[Opening Excerpted data section]

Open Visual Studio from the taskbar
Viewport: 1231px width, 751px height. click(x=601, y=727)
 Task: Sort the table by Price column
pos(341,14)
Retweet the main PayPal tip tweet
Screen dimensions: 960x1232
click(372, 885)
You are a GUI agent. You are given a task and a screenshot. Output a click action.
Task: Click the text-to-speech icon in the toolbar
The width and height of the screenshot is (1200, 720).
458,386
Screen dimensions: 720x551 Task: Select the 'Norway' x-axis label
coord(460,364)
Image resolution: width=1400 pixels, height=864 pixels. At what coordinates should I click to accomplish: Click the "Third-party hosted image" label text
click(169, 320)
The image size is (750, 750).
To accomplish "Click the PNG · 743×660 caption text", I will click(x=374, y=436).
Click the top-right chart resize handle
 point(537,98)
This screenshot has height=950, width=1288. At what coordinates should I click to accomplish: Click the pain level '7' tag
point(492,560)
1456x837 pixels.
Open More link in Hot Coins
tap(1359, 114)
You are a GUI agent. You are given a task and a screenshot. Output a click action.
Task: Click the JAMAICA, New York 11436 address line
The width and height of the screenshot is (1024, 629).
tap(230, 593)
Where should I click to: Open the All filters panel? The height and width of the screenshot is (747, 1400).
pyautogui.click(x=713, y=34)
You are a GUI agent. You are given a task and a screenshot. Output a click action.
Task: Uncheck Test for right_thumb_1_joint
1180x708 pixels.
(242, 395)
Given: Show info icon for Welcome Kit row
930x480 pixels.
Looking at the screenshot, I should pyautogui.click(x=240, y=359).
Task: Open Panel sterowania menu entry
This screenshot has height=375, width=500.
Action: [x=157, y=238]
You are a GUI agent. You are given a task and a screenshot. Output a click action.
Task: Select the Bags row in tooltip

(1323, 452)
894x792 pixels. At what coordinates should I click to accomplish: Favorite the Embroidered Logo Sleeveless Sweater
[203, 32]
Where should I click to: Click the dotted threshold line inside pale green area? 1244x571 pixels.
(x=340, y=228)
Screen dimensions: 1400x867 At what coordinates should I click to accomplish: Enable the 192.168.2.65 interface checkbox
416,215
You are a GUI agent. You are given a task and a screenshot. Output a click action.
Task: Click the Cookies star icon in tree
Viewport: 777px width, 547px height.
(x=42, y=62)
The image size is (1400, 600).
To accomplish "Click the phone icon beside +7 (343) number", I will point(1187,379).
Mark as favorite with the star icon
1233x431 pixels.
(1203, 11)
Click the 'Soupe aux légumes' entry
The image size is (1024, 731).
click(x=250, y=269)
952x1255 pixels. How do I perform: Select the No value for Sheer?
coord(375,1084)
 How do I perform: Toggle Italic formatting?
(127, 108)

[Closing Excerpted data section]

Go back to the data above and please quote exactly, and only, the lines from the line with "930x480 pixels." through its last line.

930x480 pixels.
Looking at the screenshot, I should pyautogui.click(x=240, y=359).
Task: Open Panel sterowania menu entry
This screenshot has height=375, width=500.
Action: [x=157, y=238]
You are a GUI agent. You are given a task and a screenshot. Output a click action.
Task: Select the Bags row in tooltip

(1323, 452)
894x792 pixels. At what coordinates should I click to accomplish: Favorite the Embroidered Logo Sleeveless Sweater
[203, 32]
Where should I click to: Click the dotted threshold line inside pale green area? 1244x571 pixels.
(x=340, y=228)
Screen dimensions: 1400x867 At what coordinates should I click to accomplish: Enable the 192.168.2.65 interface checkbox
416,215
You are a GUI agent. You are given a task and a screenshot. Output a click action.
Task: Click the Cookies star icon in tree
Viewport: 777px width, 547px height.
(x=42, y=62)
The image size is (1400, 600).
To accomplish "Click the phone icon beside +7 (343) number", I will point(1187,379).
Mark as favorite with the star icon
1233x431 pixels.
(1203, 11)
Click the 'Soupe aux légumes' entry
The image size is (1024, 731).
click(x=250, y=269)
952x1255 pixels. How do I perform: Select the No value for Sheer?
coord(375,1084)
 How do I perform: Toggle Italic formatting?
(127, 108)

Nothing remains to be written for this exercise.